:: TASK DESCRIPTION ::
Where the string "computer" occurs in a line of the data below, that line should be copied.

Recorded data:
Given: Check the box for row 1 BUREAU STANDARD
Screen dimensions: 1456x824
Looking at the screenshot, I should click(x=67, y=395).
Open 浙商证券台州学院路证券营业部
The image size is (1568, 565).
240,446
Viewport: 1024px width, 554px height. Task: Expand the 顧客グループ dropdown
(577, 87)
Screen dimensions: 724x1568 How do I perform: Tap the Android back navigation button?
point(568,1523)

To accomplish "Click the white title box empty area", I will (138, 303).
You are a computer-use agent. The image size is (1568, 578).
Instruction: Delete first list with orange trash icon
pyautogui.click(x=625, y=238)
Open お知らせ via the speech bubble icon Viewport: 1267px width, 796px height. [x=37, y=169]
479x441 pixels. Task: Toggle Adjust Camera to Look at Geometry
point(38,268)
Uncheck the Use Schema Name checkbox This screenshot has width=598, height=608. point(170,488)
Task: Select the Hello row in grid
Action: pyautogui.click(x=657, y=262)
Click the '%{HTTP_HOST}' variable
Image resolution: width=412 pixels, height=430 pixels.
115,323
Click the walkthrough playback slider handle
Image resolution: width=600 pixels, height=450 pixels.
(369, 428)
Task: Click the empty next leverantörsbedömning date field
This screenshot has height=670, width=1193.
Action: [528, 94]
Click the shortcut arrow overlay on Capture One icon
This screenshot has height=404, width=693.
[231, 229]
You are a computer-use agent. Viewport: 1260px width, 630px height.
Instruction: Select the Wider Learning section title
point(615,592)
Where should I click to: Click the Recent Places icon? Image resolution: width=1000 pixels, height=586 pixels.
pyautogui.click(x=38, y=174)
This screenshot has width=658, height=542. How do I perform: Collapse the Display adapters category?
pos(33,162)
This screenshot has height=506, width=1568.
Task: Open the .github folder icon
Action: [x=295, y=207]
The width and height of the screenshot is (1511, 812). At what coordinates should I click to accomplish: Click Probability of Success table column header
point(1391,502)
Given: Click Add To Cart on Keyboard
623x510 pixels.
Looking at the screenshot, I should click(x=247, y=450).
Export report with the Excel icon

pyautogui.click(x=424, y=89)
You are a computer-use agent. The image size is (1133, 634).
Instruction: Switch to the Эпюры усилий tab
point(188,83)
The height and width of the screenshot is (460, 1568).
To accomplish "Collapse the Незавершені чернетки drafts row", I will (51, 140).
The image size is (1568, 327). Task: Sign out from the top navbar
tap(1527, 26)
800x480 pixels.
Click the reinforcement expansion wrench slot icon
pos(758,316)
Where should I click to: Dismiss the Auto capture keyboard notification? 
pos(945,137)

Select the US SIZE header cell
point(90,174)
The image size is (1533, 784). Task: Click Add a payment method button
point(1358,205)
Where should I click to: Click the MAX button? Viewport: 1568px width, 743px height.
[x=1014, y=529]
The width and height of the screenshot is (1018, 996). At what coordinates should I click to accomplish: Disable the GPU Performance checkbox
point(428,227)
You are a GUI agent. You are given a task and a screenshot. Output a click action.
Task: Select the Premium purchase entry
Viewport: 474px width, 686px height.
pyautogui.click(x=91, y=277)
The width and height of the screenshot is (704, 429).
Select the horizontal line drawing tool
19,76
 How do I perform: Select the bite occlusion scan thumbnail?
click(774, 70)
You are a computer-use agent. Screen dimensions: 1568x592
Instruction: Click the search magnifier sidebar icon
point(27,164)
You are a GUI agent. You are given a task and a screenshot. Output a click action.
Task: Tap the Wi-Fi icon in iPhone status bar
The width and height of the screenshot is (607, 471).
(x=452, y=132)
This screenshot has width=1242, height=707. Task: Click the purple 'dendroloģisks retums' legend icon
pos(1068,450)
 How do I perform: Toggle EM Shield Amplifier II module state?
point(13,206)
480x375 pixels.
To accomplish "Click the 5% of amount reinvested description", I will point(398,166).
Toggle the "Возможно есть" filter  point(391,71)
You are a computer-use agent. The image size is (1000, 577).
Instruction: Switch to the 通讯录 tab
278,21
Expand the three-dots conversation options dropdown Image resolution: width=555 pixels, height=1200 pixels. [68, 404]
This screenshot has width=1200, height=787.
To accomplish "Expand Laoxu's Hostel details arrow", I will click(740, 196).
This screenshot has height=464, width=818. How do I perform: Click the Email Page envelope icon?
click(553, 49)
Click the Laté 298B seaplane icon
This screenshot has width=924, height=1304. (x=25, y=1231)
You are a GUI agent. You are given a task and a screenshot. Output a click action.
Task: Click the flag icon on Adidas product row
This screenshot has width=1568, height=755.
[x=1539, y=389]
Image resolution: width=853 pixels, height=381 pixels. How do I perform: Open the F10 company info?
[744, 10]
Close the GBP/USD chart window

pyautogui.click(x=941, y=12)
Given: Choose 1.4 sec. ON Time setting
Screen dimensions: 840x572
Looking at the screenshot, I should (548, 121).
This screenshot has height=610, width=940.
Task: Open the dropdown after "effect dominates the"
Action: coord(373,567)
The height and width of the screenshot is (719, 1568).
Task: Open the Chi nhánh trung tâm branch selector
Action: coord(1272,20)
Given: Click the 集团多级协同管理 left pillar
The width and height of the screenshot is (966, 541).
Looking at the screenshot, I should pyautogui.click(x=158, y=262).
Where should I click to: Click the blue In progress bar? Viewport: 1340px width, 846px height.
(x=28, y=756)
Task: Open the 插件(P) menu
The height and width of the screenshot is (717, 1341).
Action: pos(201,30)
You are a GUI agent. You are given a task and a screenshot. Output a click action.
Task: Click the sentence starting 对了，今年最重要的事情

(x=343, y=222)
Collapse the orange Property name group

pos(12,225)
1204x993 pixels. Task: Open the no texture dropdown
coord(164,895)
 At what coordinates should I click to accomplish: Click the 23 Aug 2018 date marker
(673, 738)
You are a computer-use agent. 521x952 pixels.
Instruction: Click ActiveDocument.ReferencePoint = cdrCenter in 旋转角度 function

:: EXERCISE RESULT ::
You are a computer-use agent. The image size is (1568, 578).
You are a computer-use agent. Viewport: 1260px width, 630px height.
You are a computer-use agent. The image size is (1133, 634).
You are a computer-use agent. Screen dimensions: 1568x592
You are a computer-use agent. The image size is (1000, 577).
You are a computer-use agent. 521x952 pixels.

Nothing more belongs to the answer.